Workflow Optimization Best Practices
When companies properly optimize their workflow, they become more competitive and increase their chances of building positive, long-term relationships with customers. Managers can reduce the risk of errors, unnecessary costs, and bottlenecks by understanding and implementing best practices.
To enhance the effectiveness of workflow optimization efforts, it is recommended to incorporate the following practices.
- Learn the Five Focusing Steps: According to the Theory of Constraints, any complex system of linked processes will have areas where bottlenecks are more common. Identify, Exploit, Subordinate, Elevate, Repeat.
- Reduce the Number of Simultaneous Processes: Productivity tends to decline when too many processes are happening simultaneously. Dr. Lang suggests reducing the amount of work in progress and allowing constraints, or bottlenecks, to set the pace of production.
- Identify Which Industries Can Benefit from Lean: Dr. Lang notes that although Lean is very popular as an improvement strategy in machine shops, it is not the answer in that environment for on-time delivery. That’s because Lean relies on process, products, and workload remaining stable for long periods. That may work in the automobile or aerospace industry, where change is costly and occurs slowly, but businesses such as machine shops need to adjust daily to meet customer needs.

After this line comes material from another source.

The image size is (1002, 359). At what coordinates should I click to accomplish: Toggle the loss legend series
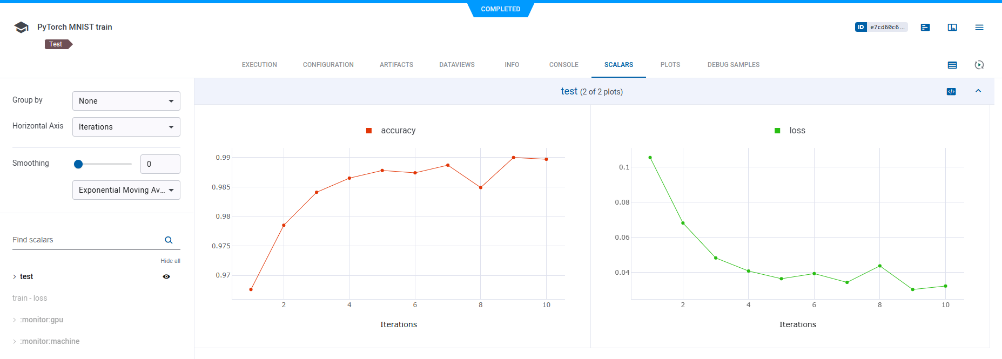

- Minimize Multitasking: Productivity tends to increase when team members focus on one task at a time. Workflows that encourage a focused, step-by-step approach to task completion will be more efficient and manageable.
- Regularly Reassess Priorities: Repeatedly assess your competitive situation, task sequences, staffing, and goals to keep apprised of current priorities. Doing so will help you streamline operations and avoid wasting resources addressing problems that are no longer relevant.
- Commit to Constant Improvement: Lang maintains that workflow optimization is not a one-and-done situation. Workflow optimization requires refinement and iteration over time. Learn more about the incremental process of improving workflows with our guide to workflow management.
“Review workflows at least once a year,” Singletary recommends, “but quarterly may make sense for companies in fast-moving industries or organizations that need the flexibility to remain competitive.”
- Seek Fresh Perspectives: Familiarity can encourage complacency and resistance to change. Bringing in someone from a different division or group to offer insight might help you identify new areas for improvement and find novel solutions to inefficiencies in your workflows.
- Exercise Patience: Avoid proposing a solution too early in the optimization process. Prioritize collecting information at first. Doing so will ensure that the solutions you eventually design are based on evidence rather than intuition.
- Delegate: Micromanagement discourages efficiency and creative problem-solving. “Higher-level managers need to relinquish control,” recommends Singletary. “Delegate and empower decision-making. Team members who take ownership are more likely to help sell new optimization concepts. A lot of blocks exist because top management won’t let go.”
- Hire a Consultant: If a project feels overwhelming, bringing in consultants may help bring issues into focus and save time and money in the long run.
- Have Workflow, Rollout, and Communication Plans: Create a document that details your forthcoming process changes. Include a rollout plan that details the steps and time it will take to achieve your optimized workflow. Ensure that you communicate these details before implementing any change, so your team is sufficiently prepared.
- Consider Visual Aids: Workflow designs that visually depict process steps from start to finish will help teams stay on track. If you’re new to visualizing work processes, check out our guide to designing workflows.